- Directed by: F. Martin Thornton
- Written by: Laurence Cowen
- Based on: The World, the Flesh and the Devil play by Laurence Cowen
- Produced by: Charles Urban
- Starring: Frank Esmond Stella St. Audrie Warwick Wellington
- Distributed by: Natural Color Kinematograph Company
- Release date: 9 April 1914;
- Running time: 50 minutes
- Country: United Kingdom
- Language: English

= The World, the Flesh and the Devil (1914 film) =

1914 silent drama film by Floyd Martin Thornton

The World, the Flesh and the Devil is a 1914 British silent drama film. Now considered a lost film, it was made using the additive color Kinemacolor process.
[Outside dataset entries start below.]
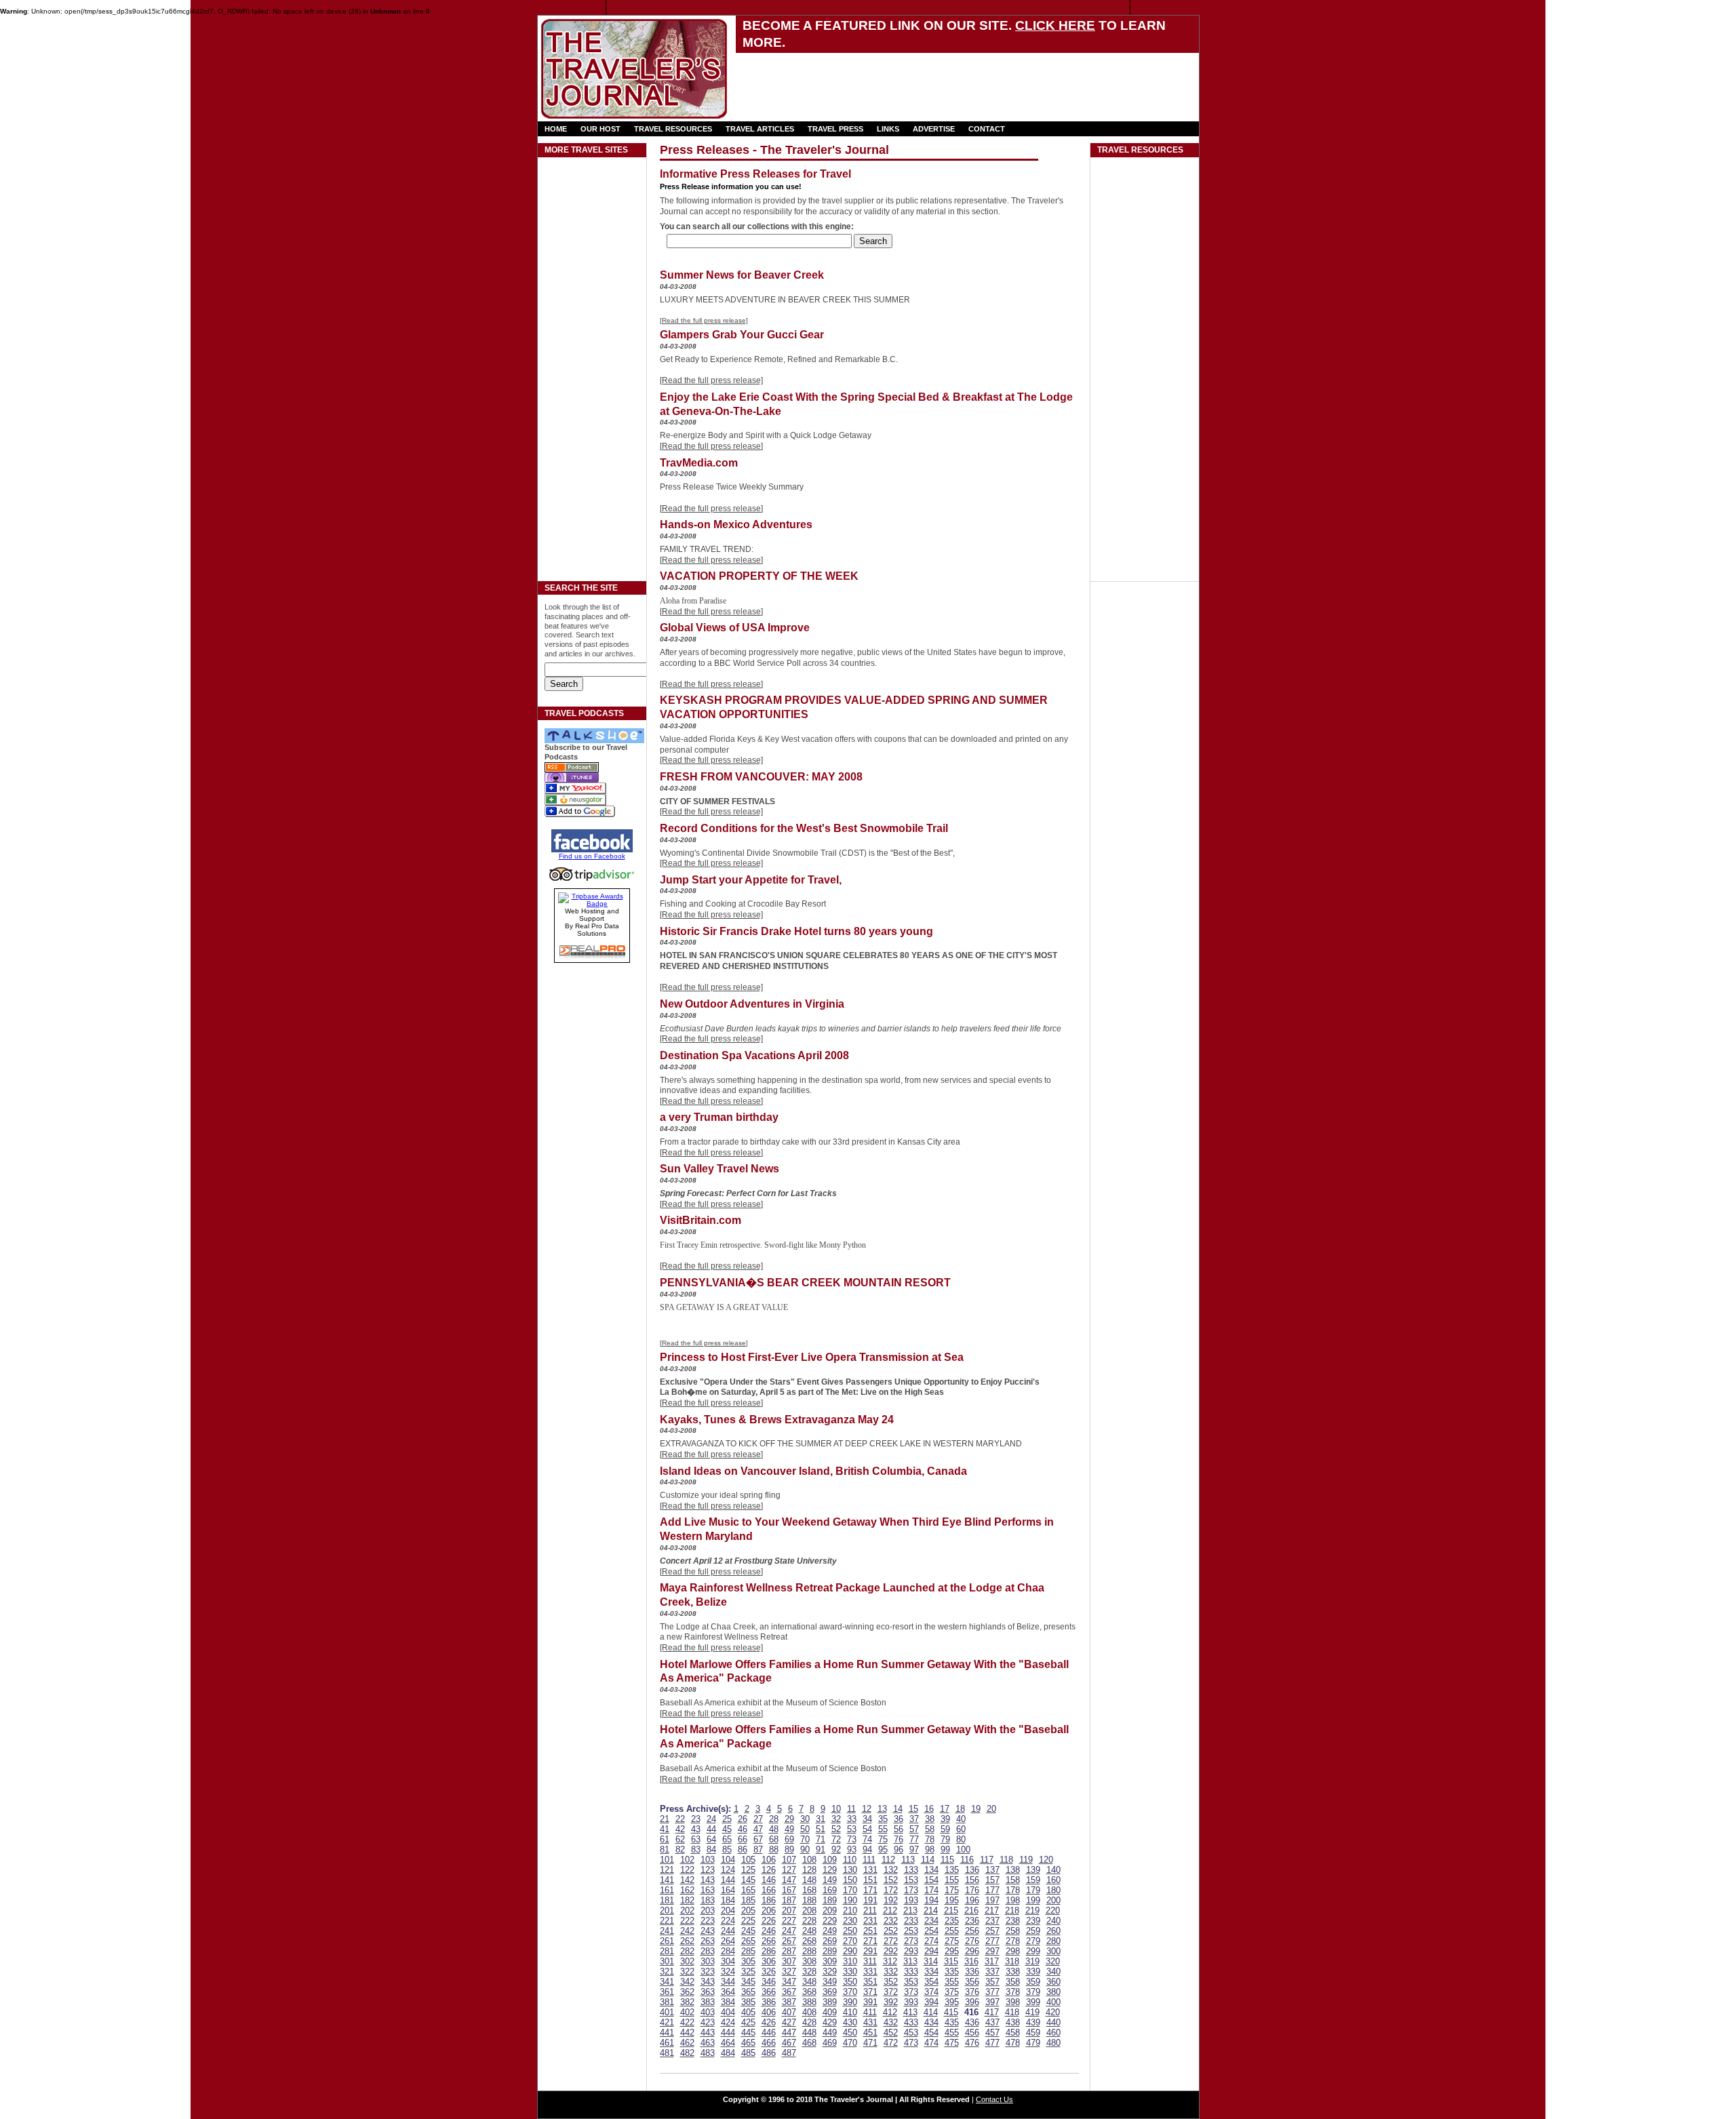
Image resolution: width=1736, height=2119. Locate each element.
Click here (1055, 25)
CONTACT (986, 129)
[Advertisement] (896, 82)
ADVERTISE (934, 129)
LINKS (888, 129)
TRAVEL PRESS (835, 129)
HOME (556, 129)
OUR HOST (600, 129)
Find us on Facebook (592, 856)
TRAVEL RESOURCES (673, 129)
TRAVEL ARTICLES (760, 129)
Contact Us (994, 2099)
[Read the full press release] (704, 320)
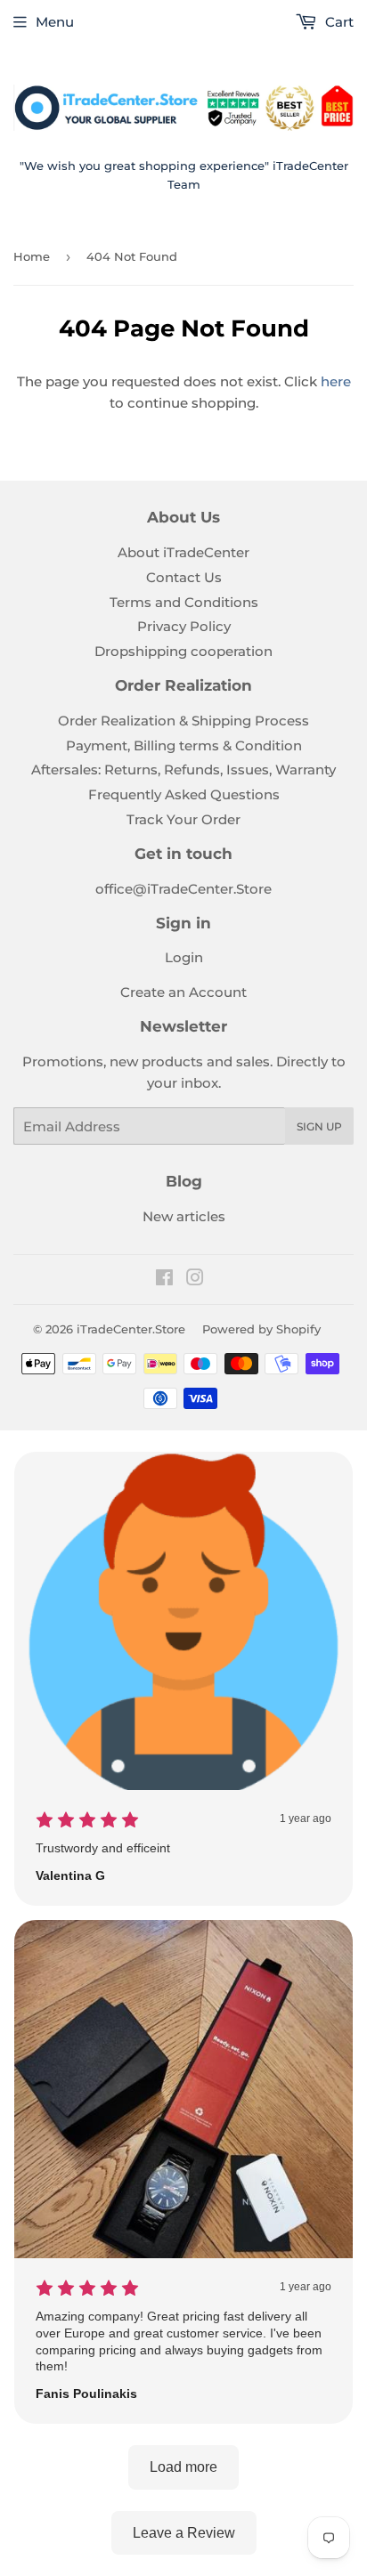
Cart (338, 21)
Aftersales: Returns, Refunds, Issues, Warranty (183, 769)
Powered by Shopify (261, 1329)
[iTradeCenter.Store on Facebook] (164, 1279)
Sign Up (319, 1126)
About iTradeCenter (183, 552)
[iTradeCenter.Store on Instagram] (195, 1279)
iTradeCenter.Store (131, 1329)
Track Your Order (183, 819)
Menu (55, 21)
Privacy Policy (184, 626)
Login (184, 957)
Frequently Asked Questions (184, 794)
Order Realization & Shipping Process (183, 720)
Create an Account (183, 992)
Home (31, 256)
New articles (184, 1216)
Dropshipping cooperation (183, 651)
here (336, 381)
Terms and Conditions (184, 602)
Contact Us (184, 577)
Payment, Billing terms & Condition (184, 745)
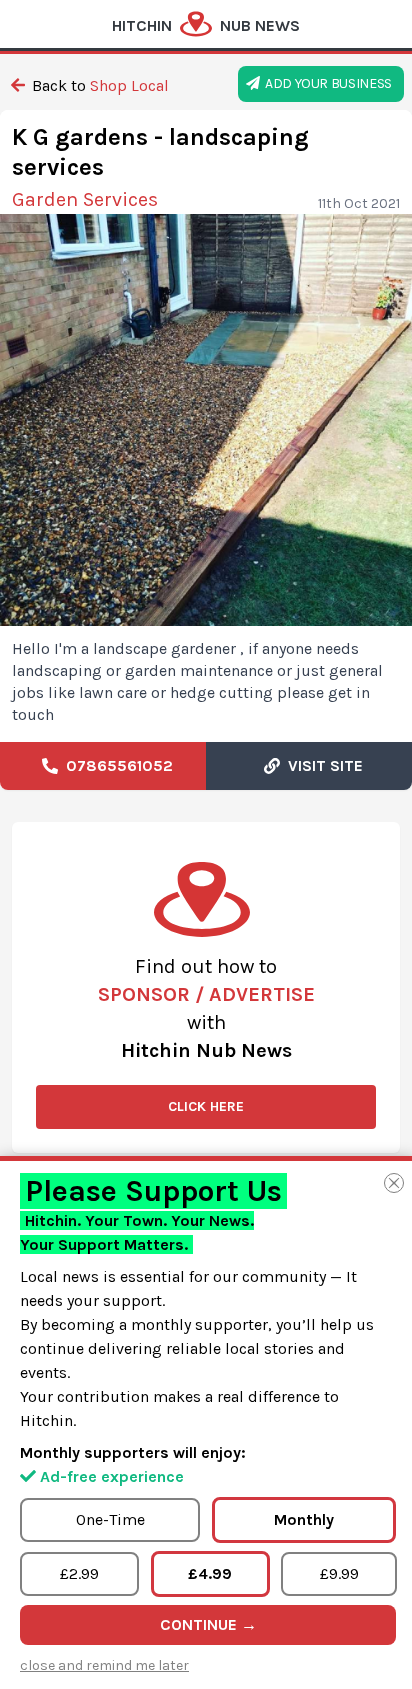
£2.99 (79, 1573)
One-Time (110, 1519)
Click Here (206, 1106)
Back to (98, 85)
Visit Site (321, 765)
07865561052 (115, 765)
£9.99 (339, 1573)
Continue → (208, 1624)
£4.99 (210, 1573)
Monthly (304, 1519)
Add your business (326, 83)
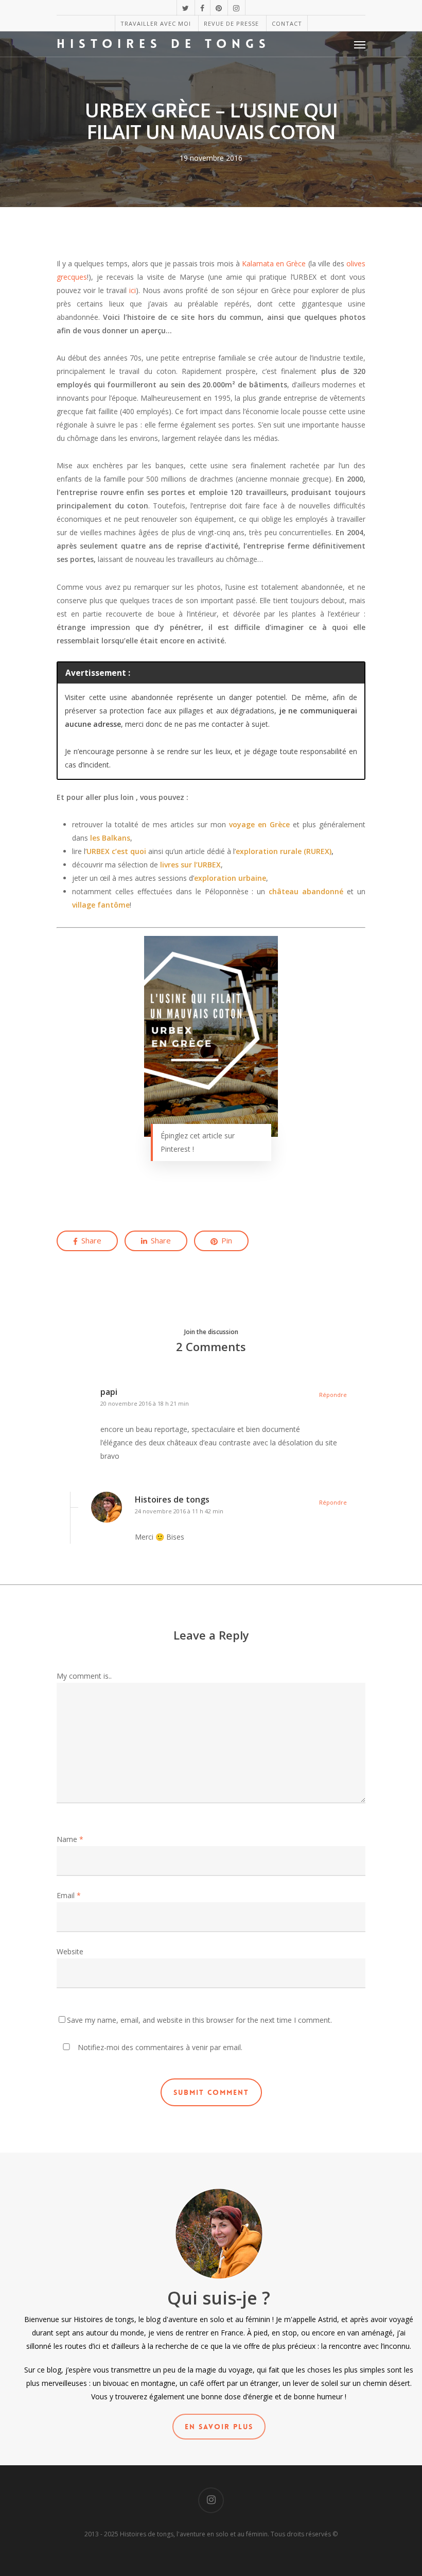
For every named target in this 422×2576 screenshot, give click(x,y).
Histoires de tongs (164, 44)
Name (70, 1839)
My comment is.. (84, 1676)
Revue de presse (231, 23)
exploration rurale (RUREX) (283, 851)
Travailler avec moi (155, 23)
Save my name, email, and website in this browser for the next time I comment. (199, 2020)
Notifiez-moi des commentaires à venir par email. (159, 2047)
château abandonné (306, 891)
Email (69, 1895)
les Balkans (110, 838)
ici (132, 290)
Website (70, 1951)
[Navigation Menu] (359, 44)
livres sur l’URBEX (190, 864)
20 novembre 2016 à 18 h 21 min (144, 1403)
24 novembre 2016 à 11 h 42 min (179, 1511)
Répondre (333, 1394)
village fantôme (101, 905)
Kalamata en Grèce (274, 263)
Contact (287, 23)
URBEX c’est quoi (116, 851)
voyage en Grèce (259, 824)
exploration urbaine (230, 878)
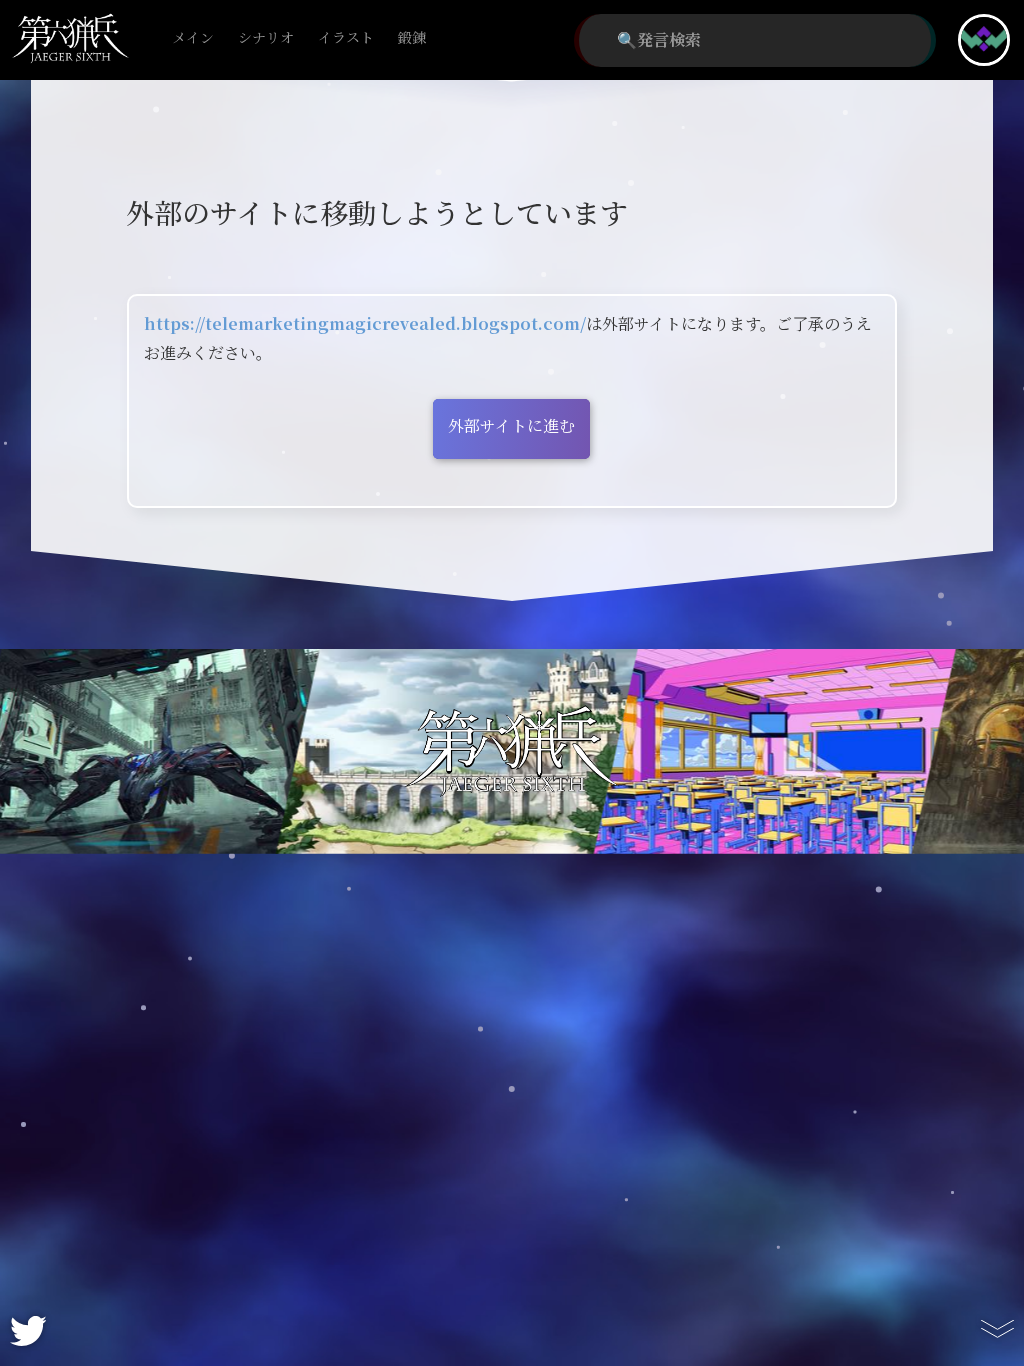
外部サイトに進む (511, 426)
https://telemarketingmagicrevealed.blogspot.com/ (365, 324)
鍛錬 (412, 38)
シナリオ (266, 38)
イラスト (346, 38)
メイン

The title comes from the Litany in the 1662 Book of Common Prayer: "From all the deceits of the world, the flesh, and the devil, spare us, good Lord."

==Plot==
A very miserable woman hatches a plot to switch the babies of a poor family and a rich family. But the nurse hired to pull off this transfer refuses to go through with it, leaving each baby with its proper family. When the babies are grown, the man from the poor family (who has been led to believe that he did come from the rich family) goes to the house of the other and throws him out. The remainder of the film deals with the frustrations of mistaken identity.

==Cast==
- Frank Esmond – Nicholas Brophy
- Stella St. Audrie – Caroline Stanger
- Warwick Wellington – Sir James Hall
- Charles Carter – Rupert Stanger / Dyke
- Rupert Harvey – Robert Hall
- Jack Denton – George Grigg
- Gladys Cunningham – Mrs. Brophy
- Frances Midgeley – Gertrude Grant
- Mercy Hatton – Lady Hall
- H. Agar Lyons – The Devil
- Nell Carter – Beatrice Cuthbert
- Frank Stather – Inspector Toplin
- Roger Hamilton – Wylde

==Release==
It premièred at the Holborn Empire, High Holborn, London, on 9 April 1914 as part of a Kinemacolor season. It was one of the first natural colour feature films, preceded by With Our King and Queen Through India released in February 1912, and Making of the Panama Canal, also released in 1912.